Sektörde 30’uncu yılım. 1988 Eylülü'nde başladım, 1990 yılında Birinci Körfez Savaşı oldu. 1990’dan beri ‘kriz, kriz’ deniyor. 30 yıldır kriz duyuyorum. 1994 yılında kur 13 kuruştan 40 kuruşa çıktı, 3 katı neredeyse. Şu an aynısı olsaydı mesela 4’ten 12’ye çıkmış gibi olacaktı. Ortalık yıkıldı. Ben, ‘herhalde bitti artık’ dedim. 6 ay sonra hiçbir şey olmamış gibi devam edildi. Ben bunları yaşadım. 2001 yılında aynısı oldu. Türkiye batmaz Türkiye'ye inanmak lazım. Ancak bütün bunlardan ders çıkarmak gerekir. Yeniden eski yanlışlarımıza dönüp, tekrar ekonomiyi ihracat ve döviz geliri yerine tüketime dayalı büyütmeye kalkarsak bir daha toslarız.

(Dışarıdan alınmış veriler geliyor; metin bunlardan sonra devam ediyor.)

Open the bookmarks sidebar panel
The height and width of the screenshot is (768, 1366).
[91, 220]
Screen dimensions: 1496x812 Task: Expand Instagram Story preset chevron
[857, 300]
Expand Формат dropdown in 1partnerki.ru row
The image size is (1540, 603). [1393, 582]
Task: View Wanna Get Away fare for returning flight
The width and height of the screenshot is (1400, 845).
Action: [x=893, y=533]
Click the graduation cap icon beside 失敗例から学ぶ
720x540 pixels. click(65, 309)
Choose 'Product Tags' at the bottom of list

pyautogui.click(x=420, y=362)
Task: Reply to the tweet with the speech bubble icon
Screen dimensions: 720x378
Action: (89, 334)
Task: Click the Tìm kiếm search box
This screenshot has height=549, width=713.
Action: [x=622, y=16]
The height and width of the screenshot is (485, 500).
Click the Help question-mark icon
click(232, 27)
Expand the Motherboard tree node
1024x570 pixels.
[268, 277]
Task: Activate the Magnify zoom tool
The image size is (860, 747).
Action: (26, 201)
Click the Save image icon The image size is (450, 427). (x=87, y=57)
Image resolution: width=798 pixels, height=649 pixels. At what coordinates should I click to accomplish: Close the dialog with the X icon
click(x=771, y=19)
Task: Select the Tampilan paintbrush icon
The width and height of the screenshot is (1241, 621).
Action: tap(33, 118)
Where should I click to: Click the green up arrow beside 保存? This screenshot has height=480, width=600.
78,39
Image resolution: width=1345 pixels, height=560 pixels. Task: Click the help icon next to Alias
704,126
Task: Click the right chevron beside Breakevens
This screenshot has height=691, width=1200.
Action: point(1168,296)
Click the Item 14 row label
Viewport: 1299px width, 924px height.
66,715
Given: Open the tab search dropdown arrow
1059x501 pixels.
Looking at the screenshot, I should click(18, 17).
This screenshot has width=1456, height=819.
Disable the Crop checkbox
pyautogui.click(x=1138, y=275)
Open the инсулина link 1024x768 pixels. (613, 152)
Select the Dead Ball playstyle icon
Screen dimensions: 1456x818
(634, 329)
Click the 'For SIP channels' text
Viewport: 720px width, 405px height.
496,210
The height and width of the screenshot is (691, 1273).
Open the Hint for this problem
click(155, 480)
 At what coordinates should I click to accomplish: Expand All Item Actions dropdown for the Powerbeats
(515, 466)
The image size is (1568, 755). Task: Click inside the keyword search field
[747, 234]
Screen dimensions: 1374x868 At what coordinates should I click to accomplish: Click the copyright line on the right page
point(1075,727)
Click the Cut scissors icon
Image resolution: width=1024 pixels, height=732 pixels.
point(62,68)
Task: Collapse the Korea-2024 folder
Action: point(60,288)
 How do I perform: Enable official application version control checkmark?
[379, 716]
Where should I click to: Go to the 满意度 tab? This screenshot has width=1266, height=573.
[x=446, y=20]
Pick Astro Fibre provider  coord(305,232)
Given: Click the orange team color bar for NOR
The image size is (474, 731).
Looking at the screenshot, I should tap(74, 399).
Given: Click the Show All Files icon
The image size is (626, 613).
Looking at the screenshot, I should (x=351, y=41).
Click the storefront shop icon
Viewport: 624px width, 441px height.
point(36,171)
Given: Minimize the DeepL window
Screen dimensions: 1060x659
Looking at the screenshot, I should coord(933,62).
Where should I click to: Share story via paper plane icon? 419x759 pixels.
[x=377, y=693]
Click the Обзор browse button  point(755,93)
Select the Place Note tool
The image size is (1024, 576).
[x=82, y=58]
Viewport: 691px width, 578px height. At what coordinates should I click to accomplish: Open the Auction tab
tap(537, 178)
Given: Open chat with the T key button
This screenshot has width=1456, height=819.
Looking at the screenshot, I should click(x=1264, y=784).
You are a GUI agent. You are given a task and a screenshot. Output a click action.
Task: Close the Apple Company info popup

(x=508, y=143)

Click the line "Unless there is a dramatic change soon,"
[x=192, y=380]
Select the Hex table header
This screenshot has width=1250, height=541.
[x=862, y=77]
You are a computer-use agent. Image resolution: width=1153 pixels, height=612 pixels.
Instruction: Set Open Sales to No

Biz tüketime dayalı büyümeyeceğiz. İnşaata dayalı büyümeyeceğiz. Bir de çalışkan olmamız lazım.

2023'e kadar toparlanma yılı olacak. Leasing sektöründe yatırımlar ne zaman artarsa o zaman eski hacimlerimizi buluruz diye tahmin ediyorum. Sektör genelinde yüzde 25 daralma olur. Hatta sektöre yeni oyuncuların girmesini bile bekliyoruz. Sektöre ilgi var. Otomotiv de sıkıntı var demiştim ya belki sektördeki diğer şirketlerde otomotive girebilir, Leasing şirketlerinin araç kiralama izni var. Satın alımların azaldığı dönemde genelde kiralamaya talep artıyor. O yüzden de bizim gibi şirketler kiralamaya girebilir. Diğer yandan, finansman yapmak yerine kiralama yaparak bir alan açılabilir. Birkaç tane açılım olacaktır ama görmek lazım. Lisansımız var. Baktık dış makine talebi azaldı ama kiralama ihtiyacı var, finanse edilemiyor, şirketlerin ise gücü ve parası var. Satın alınıp müşteriye kiralanıp para kazanılabilir.  Bu tip yeni imkânlar çıkabilir. Daha küçük bireylere kiralama yapılabilir. Sektör yeni bir alan bulur kendisine ama erken daha bunları söylemek için. Gerçek olan bir şey var ki, çünkü biz oturamayız. Bilançomuz var yönetmemiz gereken.